Air Compressors

Match steady, reliable air to the pneumatic tools your crew runs every day, from a single paving breaker to a bank of rock drills. The range runs from truck-mounted gas units up to high-CFM towable diesel machines, with portable models from Chicago Pneumatic, Kaeser, and Vanair. The right size keeps every tool fed with steady air through a full shift.

Diesel vs. Gas Air Compressors

Diesel units are built for sustained, high-volume air—feeding breakers, drills, and sandblasting rigs through a full shift on a towable frame. Gas and truck-mounted units trade capacity for portability, enough for a chipping hammer or impact tools on a service truck, but not a crew running several breakers at once.

Sizing Air to Your Tools

The right compressor keeps up with the combined air demand of everything running at once.
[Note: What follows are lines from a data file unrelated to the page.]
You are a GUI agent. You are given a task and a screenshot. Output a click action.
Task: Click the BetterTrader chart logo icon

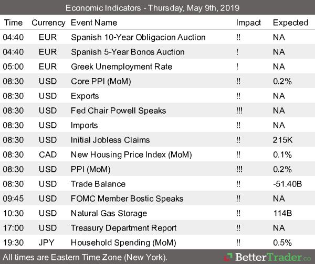click(229, 257)
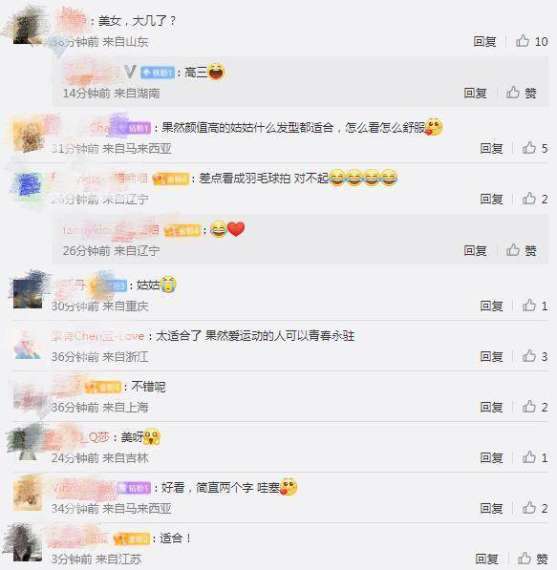Image resolution: width=557 pixels, height=570 pixels.
Task: Reply to the '好看，简直两个字' comment
Action: coord(491,508)
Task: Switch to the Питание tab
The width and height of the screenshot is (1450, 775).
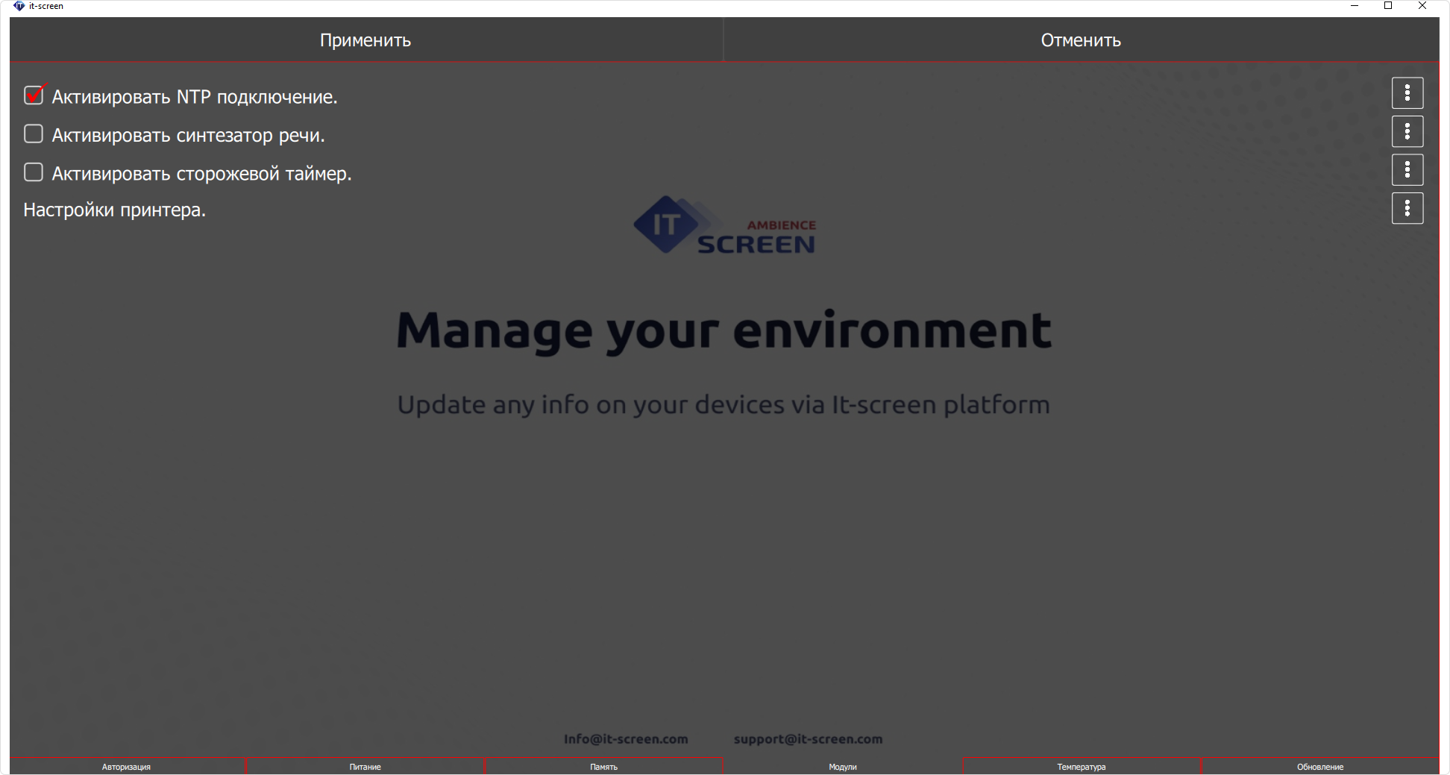Action: [365, 767]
A single chipping hammer or backfill tamper needs only modest CFM, while a 90-lb breaker or a sinker drill pulls far more, and two tools at once doubles the draw. Sizing to the total demand of those tools, with headroom, keeps a unit from running hot.

Keeping a Compressor Running

Cold weather, wet air, and missed service intervals are what put a compressor out of action. Cold-weather accessories cover heater kits, aftercoolers, and moisture separators, while model-matched service kits bundle the filters, separators, and oil for scheduled 250-, 500-, and 1,500-hour maintenance.